Published in the December 2009 issue of the American Journal of Obstetrics and Gynecology, the study tracked delivery outcomes among 80 women who had taken part in supervised toning and resistance exercises for shoulders, arms, pelvis, and legs—and compared these to outcomes from 80 non-exercising women. (From the second trimester through delivery, the exercise group participated in three weekly sessions of less than an hour each.)
Despite previous reports showing higher vaginal delivery rates among women who regularly engaged in prenatal exercise, researchers found the vaginal delivery rate to be the same—approximately 50 percent—for both exercisers and non-exercisers. The Cesarean rate (11 percent) and forceps-assisted delivery rate (between 9 and 10 percent) were also identical when exercising and non-exercising women were compared.
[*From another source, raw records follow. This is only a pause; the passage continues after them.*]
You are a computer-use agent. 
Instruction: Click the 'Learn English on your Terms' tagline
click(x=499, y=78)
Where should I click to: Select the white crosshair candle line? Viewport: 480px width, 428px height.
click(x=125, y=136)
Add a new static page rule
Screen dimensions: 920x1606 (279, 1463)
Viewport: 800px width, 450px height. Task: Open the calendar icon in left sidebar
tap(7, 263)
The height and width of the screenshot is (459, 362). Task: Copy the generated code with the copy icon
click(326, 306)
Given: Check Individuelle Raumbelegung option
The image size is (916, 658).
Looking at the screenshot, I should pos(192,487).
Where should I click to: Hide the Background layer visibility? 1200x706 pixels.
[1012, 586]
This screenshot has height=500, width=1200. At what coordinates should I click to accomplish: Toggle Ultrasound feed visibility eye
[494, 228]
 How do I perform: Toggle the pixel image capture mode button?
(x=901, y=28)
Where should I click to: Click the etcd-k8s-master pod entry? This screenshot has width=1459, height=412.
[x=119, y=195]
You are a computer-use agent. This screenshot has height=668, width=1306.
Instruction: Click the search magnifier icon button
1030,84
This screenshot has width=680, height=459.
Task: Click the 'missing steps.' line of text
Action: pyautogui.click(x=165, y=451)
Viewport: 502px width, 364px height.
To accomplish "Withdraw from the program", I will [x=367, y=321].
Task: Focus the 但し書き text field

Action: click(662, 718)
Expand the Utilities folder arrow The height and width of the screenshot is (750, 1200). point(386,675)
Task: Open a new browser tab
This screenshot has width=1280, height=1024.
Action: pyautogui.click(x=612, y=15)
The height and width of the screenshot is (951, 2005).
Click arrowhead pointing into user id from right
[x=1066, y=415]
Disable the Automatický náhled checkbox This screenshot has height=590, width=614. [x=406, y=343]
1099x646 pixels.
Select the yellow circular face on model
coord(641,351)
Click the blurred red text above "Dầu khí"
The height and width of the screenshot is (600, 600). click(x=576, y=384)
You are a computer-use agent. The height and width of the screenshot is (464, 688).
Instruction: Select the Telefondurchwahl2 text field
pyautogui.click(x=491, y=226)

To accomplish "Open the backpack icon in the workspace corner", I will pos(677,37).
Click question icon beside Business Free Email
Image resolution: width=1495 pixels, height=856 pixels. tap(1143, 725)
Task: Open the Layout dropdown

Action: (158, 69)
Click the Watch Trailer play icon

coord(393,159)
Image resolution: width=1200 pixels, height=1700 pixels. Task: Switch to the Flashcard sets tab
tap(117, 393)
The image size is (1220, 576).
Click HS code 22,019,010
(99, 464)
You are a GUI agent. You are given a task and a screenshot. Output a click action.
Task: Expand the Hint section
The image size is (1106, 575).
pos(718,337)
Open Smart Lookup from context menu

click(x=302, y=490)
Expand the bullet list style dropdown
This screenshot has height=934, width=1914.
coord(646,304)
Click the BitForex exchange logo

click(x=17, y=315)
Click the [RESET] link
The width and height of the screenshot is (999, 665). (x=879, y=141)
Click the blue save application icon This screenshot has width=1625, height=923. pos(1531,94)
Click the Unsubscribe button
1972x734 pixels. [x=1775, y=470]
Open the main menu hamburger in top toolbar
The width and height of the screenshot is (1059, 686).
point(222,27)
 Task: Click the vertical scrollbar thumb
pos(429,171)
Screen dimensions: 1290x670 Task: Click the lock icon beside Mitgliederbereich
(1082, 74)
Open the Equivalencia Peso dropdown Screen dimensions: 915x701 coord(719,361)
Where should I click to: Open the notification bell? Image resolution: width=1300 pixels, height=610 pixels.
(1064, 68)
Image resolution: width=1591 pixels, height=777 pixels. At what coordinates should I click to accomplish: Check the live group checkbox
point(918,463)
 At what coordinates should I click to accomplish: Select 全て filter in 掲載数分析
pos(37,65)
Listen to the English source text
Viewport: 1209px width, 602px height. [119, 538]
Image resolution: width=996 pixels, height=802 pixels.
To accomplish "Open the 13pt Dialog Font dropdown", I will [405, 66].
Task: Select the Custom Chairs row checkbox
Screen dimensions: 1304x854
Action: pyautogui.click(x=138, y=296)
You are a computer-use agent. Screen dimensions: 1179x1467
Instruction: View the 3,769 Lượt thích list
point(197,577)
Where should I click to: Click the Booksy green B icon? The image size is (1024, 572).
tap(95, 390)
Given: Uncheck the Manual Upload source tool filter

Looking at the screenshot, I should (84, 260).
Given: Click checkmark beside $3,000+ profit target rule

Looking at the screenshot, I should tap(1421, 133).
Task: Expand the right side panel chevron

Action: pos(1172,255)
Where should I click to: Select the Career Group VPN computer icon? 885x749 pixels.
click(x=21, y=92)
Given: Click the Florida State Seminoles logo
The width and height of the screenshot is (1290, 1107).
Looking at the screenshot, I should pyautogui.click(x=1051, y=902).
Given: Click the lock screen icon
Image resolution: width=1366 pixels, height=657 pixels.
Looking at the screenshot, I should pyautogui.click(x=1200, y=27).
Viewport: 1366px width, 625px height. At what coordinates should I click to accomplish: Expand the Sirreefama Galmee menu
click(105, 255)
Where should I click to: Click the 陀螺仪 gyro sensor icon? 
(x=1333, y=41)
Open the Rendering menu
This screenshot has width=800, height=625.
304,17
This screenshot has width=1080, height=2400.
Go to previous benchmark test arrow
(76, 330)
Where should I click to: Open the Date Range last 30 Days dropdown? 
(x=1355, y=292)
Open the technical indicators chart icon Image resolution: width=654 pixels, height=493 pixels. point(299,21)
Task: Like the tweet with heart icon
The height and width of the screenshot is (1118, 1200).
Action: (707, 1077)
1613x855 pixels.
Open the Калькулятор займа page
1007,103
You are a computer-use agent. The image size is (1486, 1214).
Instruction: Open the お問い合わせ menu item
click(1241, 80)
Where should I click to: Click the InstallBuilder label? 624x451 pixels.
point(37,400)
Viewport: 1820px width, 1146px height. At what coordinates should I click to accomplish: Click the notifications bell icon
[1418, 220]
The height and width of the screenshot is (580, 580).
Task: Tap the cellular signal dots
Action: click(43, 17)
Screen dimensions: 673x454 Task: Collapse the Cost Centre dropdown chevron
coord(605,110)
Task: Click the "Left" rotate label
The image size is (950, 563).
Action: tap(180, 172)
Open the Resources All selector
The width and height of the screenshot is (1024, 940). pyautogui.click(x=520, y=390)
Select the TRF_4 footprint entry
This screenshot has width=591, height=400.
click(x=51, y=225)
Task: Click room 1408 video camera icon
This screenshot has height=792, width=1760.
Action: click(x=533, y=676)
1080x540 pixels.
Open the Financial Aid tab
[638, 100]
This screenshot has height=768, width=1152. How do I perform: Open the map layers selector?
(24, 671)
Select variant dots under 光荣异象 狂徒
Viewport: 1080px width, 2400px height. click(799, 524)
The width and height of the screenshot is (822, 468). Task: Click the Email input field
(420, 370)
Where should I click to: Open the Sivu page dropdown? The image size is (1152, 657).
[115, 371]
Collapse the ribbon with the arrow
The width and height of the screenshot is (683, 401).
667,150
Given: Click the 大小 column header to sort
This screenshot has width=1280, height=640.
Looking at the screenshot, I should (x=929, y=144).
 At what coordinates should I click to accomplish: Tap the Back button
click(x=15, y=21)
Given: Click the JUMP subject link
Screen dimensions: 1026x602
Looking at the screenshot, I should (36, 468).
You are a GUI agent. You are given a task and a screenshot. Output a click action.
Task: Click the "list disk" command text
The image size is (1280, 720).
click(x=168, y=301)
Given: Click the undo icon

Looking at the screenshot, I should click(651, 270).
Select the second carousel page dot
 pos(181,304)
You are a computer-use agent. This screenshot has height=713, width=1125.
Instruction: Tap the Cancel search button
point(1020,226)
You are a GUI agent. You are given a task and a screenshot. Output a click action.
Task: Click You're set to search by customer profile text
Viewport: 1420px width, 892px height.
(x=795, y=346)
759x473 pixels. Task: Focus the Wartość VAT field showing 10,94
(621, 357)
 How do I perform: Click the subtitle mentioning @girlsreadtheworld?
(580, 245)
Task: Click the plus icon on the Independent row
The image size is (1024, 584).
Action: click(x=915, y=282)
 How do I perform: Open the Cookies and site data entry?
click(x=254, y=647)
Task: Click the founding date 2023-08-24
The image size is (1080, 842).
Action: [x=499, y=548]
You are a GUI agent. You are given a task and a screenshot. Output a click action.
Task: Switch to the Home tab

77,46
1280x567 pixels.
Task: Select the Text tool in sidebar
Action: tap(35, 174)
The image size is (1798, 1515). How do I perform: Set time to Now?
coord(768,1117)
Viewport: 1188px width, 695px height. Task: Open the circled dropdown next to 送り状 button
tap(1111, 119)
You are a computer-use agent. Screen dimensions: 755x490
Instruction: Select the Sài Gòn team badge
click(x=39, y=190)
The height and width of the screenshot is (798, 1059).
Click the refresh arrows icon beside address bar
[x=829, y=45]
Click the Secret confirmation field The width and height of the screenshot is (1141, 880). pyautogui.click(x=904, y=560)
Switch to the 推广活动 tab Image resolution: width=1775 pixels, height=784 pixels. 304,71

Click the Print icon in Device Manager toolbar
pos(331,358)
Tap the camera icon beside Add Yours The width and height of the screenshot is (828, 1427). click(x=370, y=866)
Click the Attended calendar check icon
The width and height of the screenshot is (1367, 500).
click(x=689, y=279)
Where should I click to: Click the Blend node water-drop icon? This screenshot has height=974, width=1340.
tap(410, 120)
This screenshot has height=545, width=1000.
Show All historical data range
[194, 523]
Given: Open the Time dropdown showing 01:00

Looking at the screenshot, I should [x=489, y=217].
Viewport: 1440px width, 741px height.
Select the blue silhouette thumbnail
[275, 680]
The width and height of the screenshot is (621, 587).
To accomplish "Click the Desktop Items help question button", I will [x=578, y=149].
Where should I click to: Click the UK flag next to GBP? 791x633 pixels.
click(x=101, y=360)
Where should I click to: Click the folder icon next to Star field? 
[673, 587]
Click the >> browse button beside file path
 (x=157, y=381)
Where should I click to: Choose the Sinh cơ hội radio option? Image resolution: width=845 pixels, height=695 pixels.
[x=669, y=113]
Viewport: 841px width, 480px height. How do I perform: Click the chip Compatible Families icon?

And the good news for couch potato moms-to-be doesn't stop there. Among exercisers and non-exercisers, the study noted no difference in the number of moms requesting epidurals during labor or the average time women took to reach full dilation. Likewise, their newborns were similarly healthy.
But before you hang up your sneakers for the next nine months, researchers remind women that regular workouts during pregnancy offer many health benefits. Other larger studies have shown that exercise may help to reduce weight gain during pregnancy and make it easier to lose weight after the birth. Plus, exercise improves a woman's emotional and physical well-being and increases energy levels.
Despite the lack of clear advantage in childbirth, researchers still found that women in the training group were pleased with the results of taking part in a fitness program; most expressed the desire to be physically active in future pregnancies.